> [INSTRUCTIONS TO FOLLOW] Return, with no changes, the items from the start through the line containing "Select the orange", including that line.

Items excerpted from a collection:
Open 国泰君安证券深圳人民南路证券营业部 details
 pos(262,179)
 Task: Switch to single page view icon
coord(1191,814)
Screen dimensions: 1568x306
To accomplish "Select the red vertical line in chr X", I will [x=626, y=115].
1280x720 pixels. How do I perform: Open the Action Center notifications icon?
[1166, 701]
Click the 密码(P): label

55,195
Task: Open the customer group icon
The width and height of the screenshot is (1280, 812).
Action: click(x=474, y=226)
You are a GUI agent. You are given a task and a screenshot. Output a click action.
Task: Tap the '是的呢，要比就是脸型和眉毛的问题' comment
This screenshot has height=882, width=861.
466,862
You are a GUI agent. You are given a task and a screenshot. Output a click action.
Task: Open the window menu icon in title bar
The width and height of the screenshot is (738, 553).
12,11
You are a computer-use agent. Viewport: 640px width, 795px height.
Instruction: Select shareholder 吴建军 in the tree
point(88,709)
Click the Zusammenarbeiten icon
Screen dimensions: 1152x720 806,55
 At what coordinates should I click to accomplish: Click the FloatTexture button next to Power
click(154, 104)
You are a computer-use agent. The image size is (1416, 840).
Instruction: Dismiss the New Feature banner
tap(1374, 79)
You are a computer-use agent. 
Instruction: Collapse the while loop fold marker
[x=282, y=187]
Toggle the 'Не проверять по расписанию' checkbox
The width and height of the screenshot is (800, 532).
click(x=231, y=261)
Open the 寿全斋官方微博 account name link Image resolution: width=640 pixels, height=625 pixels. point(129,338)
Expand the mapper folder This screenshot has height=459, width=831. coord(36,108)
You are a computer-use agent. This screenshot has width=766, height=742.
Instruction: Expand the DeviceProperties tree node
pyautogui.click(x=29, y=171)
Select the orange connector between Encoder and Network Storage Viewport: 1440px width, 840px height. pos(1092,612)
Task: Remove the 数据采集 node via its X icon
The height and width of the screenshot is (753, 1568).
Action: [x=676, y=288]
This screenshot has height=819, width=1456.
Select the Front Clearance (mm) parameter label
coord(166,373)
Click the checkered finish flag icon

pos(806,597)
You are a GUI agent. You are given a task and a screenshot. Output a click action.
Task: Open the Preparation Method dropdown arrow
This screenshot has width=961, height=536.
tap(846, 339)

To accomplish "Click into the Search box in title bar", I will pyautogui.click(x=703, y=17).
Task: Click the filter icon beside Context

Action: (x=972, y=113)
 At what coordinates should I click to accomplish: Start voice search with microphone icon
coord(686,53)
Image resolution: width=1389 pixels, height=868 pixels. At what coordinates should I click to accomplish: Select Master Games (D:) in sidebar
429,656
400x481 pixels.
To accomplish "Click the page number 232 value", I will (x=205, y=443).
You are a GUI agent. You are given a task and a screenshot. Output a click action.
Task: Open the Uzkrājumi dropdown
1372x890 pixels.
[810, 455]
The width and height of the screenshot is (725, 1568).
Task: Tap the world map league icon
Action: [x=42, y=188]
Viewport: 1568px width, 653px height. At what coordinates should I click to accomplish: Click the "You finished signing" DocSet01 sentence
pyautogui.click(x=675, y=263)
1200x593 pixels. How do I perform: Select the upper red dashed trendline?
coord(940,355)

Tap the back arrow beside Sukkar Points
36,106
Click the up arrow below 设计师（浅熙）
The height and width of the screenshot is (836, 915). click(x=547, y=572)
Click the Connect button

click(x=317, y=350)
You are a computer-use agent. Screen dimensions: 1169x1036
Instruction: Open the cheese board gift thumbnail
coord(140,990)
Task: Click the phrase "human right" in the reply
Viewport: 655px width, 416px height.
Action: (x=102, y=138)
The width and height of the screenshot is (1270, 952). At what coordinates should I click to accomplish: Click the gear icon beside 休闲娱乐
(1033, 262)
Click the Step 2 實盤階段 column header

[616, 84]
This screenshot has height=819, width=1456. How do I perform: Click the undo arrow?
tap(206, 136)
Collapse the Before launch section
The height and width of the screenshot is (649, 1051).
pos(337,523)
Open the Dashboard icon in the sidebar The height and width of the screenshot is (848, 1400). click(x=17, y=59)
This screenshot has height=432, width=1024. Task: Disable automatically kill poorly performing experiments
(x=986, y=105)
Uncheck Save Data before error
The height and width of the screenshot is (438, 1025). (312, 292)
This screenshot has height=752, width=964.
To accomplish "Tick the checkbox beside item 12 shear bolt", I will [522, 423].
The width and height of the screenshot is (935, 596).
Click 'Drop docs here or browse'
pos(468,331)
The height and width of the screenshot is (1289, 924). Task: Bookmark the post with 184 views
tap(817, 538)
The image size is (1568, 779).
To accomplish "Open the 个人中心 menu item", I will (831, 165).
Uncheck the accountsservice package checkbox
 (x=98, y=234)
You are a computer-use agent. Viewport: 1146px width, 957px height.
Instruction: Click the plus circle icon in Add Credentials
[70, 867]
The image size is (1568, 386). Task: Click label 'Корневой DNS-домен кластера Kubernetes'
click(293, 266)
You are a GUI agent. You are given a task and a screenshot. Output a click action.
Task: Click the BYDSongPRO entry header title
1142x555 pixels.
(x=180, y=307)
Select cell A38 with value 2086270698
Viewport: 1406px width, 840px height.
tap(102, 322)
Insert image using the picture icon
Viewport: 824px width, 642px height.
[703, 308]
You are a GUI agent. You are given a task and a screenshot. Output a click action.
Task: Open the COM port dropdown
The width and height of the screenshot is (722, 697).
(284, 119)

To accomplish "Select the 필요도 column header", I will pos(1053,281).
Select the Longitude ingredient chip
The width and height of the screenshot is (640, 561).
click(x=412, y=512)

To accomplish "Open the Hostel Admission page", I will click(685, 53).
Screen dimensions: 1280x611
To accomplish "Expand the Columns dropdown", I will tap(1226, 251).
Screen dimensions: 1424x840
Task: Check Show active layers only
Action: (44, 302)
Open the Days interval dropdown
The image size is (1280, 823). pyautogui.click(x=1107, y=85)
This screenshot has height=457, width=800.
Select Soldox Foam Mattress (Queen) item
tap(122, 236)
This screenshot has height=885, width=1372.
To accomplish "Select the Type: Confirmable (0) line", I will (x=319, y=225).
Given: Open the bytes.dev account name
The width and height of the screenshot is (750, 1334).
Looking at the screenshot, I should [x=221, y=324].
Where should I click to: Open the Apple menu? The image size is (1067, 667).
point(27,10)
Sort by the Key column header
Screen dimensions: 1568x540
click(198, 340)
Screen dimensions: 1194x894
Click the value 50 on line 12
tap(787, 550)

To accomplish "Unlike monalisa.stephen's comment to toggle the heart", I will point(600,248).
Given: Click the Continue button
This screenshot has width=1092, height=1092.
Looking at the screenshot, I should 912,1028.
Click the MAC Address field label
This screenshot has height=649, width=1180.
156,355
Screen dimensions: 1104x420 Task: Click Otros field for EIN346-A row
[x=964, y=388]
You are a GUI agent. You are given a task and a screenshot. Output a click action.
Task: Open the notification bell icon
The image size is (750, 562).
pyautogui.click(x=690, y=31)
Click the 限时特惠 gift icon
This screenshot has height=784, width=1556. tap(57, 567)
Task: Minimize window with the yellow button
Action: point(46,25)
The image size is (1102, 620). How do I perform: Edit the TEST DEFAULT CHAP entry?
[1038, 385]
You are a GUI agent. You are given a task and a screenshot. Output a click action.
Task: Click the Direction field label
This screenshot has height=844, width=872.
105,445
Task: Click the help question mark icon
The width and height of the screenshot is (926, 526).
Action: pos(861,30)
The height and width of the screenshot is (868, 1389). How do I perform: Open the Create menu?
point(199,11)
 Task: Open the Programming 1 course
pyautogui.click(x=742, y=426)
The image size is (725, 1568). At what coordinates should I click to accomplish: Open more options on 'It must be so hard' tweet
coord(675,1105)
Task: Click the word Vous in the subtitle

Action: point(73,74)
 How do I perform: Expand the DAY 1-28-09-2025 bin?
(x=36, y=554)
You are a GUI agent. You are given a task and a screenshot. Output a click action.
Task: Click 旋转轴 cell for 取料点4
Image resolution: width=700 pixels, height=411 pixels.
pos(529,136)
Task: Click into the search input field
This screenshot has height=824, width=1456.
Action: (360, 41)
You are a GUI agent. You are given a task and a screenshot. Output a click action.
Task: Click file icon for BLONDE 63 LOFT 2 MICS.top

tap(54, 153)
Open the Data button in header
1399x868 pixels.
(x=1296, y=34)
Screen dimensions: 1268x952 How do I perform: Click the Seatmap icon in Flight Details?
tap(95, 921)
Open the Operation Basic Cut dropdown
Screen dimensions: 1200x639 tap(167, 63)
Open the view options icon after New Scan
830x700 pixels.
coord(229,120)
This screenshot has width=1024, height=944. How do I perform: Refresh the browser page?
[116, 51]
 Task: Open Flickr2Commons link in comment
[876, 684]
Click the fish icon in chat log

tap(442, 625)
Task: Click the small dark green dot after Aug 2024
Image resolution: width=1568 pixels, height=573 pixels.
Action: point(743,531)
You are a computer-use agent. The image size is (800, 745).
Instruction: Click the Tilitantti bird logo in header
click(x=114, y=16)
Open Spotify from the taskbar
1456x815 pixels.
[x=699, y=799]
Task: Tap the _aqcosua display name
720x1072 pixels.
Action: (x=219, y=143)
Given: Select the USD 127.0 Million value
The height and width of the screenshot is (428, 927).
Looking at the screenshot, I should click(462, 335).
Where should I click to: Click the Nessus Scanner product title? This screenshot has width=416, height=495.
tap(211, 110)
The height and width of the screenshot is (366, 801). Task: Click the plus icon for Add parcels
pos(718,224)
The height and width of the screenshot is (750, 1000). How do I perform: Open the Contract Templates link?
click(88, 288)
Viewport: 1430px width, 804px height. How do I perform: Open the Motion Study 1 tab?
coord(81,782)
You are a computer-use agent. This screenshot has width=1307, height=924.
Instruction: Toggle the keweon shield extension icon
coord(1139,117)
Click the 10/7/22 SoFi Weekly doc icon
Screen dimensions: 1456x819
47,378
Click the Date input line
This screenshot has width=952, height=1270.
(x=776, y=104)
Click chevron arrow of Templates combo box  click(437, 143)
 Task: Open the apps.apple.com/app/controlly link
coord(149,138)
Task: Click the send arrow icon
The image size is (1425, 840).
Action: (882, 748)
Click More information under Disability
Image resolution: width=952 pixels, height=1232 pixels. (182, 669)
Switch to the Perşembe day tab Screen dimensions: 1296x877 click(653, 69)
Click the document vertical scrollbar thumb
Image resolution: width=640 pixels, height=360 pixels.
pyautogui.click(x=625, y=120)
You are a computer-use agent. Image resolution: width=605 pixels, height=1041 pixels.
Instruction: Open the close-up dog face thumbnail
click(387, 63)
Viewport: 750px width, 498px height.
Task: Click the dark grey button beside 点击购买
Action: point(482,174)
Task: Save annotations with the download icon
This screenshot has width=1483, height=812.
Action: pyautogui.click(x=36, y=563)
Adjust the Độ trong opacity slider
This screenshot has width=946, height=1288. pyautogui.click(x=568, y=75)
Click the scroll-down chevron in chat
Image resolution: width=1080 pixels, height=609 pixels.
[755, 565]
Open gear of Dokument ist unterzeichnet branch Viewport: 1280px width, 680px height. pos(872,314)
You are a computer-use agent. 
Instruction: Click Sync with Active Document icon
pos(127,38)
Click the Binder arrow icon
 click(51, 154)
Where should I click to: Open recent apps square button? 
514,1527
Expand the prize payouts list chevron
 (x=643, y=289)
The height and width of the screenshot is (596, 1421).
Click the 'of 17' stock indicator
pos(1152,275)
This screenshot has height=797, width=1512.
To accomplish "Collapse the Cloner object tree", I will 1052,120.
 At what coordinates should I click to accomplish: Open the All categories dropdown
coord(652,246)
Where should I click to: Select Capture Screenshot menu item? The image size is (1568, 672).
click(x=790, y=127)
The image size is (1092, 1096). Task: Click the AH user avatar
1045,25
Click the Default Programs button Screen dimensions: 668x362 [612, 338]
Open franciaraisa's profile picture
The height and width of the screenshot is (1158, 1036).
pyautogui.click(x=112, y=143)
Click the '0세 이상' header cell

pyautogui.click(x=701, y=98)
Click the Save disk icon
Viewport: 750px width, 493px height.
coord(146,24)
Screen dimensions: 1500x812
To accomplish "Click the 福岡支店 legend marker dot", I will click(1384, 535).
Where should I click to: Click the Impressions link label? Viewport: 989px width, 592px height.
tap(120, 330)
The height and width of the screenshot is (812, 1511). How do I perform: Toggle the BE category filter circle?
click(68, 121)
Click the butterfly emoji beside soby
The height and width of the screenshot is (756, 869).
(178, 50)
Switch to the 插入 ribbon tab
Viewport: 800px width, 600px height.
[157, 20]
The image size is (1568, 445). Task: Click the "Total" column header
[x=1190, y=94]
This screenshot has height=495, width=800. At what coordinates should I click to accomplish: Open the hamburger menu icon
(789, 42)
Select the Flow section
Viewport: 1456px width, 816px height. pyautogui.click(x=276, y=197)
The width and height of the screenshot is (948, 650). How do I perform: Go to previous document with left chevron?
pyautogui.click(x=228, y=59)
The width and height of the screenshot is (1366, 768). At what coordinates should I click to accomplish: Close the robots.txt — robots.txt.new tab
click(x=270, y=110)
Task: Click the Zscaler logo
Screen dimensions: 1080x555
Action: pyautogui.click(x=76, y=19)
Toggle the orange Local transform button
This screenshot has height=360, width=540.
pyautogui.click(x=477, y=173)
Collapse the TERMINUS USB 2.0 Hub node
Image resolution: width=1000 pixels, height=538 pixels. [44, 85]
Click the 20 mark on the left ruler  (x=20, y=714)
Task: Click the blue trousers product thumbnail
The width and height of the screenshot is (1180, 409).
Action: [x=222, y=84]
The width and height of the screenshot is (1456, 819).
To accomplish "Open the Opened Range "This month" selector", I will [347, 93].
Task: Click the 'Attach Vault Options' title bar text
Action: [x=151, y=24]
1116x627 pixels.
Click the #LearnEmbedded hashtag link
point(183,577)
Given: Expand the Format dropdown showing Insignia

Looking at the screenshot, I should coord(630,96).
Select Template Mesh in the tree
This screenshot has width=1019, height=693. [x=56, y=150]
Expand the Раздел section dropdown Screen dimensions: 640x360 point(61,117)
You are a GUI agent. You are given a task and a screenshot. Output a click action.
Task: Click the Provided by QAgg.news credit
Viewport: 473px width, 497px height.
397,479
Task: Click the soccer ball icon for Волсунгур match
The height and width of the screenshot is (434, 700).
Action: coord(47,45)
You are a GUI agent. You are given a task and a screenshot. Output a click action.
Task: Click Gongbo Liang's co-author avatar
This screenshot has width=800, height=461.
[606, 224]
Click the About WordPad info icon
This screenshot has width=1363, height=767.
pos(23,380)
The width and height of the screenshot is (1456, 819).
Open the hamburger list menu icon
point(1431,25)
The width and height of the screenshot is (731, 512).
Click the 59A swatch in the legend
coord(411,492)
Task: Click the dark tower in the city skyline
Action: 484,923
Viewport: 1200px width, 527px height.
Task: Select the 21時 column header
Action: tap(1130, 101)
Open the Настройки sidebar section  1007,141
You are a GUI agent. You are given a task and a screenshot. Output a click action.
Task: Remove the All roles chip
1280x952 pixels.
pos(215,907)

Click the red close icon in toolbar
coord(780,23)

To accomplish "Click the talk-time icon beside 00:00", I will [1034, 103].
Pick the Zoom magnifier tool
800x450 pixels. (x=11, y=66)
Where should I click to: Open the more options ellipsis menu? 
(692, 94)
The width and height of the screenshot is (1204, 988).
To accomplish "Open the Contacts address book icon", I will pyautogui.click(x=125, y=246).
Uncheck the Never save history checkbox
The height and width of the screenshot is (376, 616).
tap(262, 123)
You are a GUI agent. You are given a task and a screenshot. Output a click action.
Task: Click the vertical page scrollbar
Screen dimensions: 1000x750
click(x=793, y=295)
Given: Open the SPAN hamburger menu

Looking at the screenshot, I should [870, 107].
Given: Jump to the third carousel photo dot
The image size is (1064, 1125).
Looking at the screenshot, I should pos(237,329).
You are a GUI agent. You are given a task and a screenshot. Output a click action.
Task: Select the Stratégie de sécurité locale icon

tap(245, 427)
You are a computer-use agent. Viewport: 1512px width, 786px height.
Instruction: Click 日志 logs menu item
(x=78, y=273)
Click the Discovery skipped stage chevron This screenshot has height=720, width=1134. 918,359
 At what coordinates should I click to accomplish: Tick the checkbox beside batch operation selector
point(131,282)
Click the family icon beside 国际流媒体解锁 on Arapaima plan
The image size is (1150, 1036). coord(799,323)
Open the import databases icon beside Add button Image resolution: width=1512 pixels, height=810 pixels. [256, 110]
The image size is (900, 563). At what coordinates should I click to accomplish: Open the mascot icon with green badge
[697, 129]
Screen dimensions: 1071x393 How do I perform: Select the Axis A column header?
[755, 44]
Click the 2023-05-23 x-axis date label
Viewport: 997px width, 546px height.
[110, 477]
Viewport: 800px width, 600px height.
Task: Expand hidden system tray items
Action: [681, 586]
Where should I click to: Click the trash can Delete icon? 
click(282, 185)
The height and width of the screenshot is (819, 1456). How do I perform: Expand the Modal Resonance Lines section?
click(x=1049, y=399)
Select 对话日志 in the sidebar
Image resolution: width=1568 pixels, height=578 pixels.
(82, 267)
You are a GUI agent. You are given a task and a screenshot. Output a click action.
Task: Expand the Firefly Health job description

> [FULL SOLUTION]
Open 国泰君安证券深圳人民南路证券营业部 details
 pos(262,179)
 Task: Switch to single page view icon
coord(1191,814)
Screen dimensions: 1568x306
To accomplish "Select the red vertical line in chr X", I will [x=626, y=115].
1280x720 pixels. How do I perform: Open the Action Center notifications icon?
[1166, 701]
Click the 密码(P): label

55,195
Task: Open the customer group icon
The width and height of the screenshot is (1280, 812).
Action: click(x=474, y=226)
You are a GUI agent. You are given a task and a screenshot. Output a click action.
Task: Tap the '是的呢，要比就是脸型和眉毛的问题' comment
This screenshot has height=882, width=861.
466,862
You are a GUI agent. You are given a task and a screenshot. Output a click action.
Task: Open the window menu icon in title bar
The width and height of the screenshot is (738, 553).
12,11
You are a computer-use agent. Viewport: 640px width, 795px height.
Instruction: Select shareholder 吴建军 in the tree
point(88,709)
Click the Zusammenarbeiten icon
Screen dimensions: 1152x720 806,55
 At what coordinates should I click to accomplish: Click the FloatTexture button next to Power
click(154, 104)
You are a computer-use agent. The image size is (1416, 840).
Instruction: Dismiss the New Feature banner
tap(1374, 79)
You are a computer-use agent. 
Instruction: Collapse the while loop fold marker
[x=282, y=187]
Toggle the 'Не проверять по расписанию' checkbox
The width and height of the screenshot is (800, 532).
click(x=231, y=261)
Open the 寿全斋官方微博 account name link Image resolution: width=640 pixels, height=625 pixels. point(129,338)
Expand the mapper folder This screenshot has height=459, width=831. coord(36,108)
You are a computer-use agent. This screenshot has width=766, height=742.
Instruction: Expand the DeviceProperties tree node
pyautogui.click(x=29, y=171)
Select the orange connector between Encoder and Network Storage Viewport: 1440px width, 840px height. pos(1092,612)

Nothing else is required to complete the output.